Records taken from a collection
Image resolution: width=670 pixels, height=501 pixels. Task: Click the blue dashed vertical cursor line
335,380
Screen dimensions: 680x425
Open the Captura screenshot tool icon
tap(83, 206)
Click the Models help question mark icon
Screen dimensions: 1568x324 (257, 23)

WHAT TO PRODUCE
Copy all of the data above character for character, with nothing changed.

EXPECTED OUTPUT
Image resolution: width=670 pixels, height=501 pixels. Task: Click the blue dashed vertical cursor line
335,380
Screen dimensions: 680x425
Open the Captura screenshot tool icon
tap(83, 206)
Click the Models help question mark icon
Screen dimensions: 1568x324 (257, 23)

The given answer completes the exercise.